Exercise passage:

President Barack Obama
President Barack ObamaReuters

Former President Barack Obama spoke at an event in Illinois earlier this week, fielding questions at a Q&A session hosted by the Economic Club of Chicago.

The event was closed to the general public, with only members of the club and their guests permitted to participate. Some 2,800 people attended the event, held at the Chicago Hilton.

The appearance, one of many by the former president since he left office on January 20th, drew little media attention, despite veiled references to Obama’s successor, President Donald Trump, seemingly comparing him to Adolf Hitler.

The sole first-hand account of the former president’s comments comes from a local weekly, Crain’s Chicago Business.

According to the report by Crain’s, Obama made the “jaw-dropping bottom line” intimating that President Donald Trump’s rise to power had similarities with the rise of the Nazi party in Germany in the early 1930s.

While the question and answer session largely steered clear from bombastic rhetoric, including discussions on issues ranging from combating the Ebola virus to lighthearted questions, like Obama’s favorite superhero, the former president drew closed with references to the rise of Nazi Germany, and argued that the demise of the Weimar Republic in the 1930s and the takeover by Adolf Hitler resonated to today, teaching Americans the importance of ‘paying attention and voting’.

Though Obama never named President Trump during the appearance, Crain’s writer Greg Hinz, who attended the event, says Obama’s warning appeared to be a veiled reference to his successor.

Recorded information:
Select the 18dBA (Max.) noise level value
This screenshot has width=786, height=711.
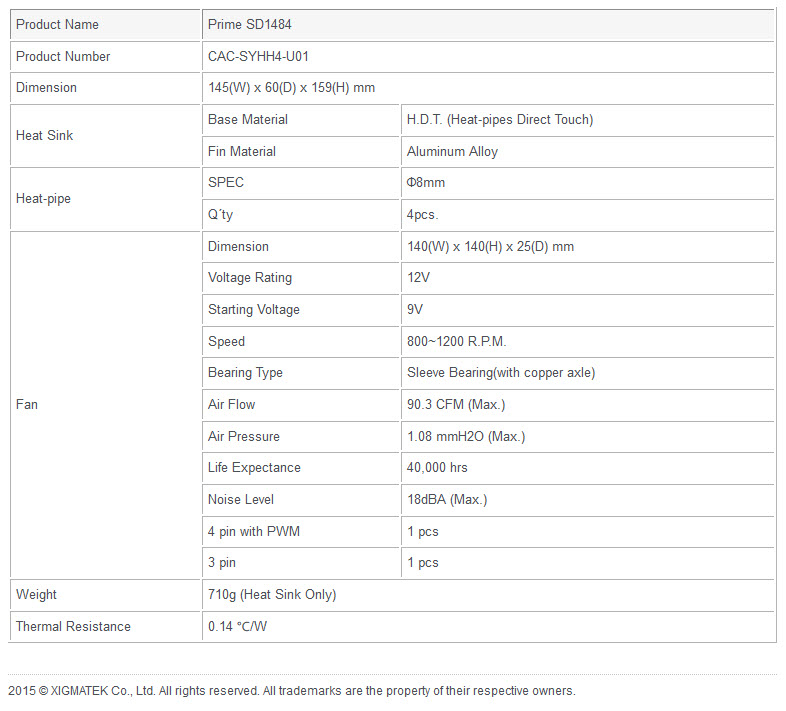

Instructions:
**A.** Using the article on Obama's Chicago appearance, decide whether each statement agrees with it. Answer yes or no for each, and quote the deciding words: (i) the general public could attend the event; (ii) about 2,800 people attended; (iii) Obama named President Trump during the appearance.
**B.** Continue the article on Obama's Chicago appearance from its last sentence.
The material has no role in this exercise.

Answers by item number:
**A.**
(i) No: "The event was closed to the general public"
(ii) Yes: "Some 2,800 people attended the event"
(iii) No: "Though Obama never named President Trump during the appearance"

**B.**
Obama warned of the rise of ‘nativist mistrust’, as mass migration and globalization put people in contact with foreign cultures.

“People didn’t [used to] challenge your assumptions,” said Obama. “Nothing feels solid,” anymore, and “sadly, there’s something in us that looks for simple answers when we’re agitated.”

The former president warned of executive challenges to the freedom of the press, denouncing the ‘tough times’ of President Nixon and Senator Joe McCarthy.

There is today in America, Obama continued, “a grow[ing] complacent, [feeling]”.

“We have to tend to this garden of democracy or else things could fall apart quickly."

“That's what happened in Germany in the 1930s which, despite the democracy of the Weimar Republic and centuries of high-level cultural and scientific achievements, Adolf Hitler rose to dominate.”

“Sixty million people died,” Obama added. “So, you've got to pay attention. And vote.”

Despite the apparent incendiary comparison between a sitting American president and the deceased German dictator, Obama’s comments were largely ignored by major American media outlets.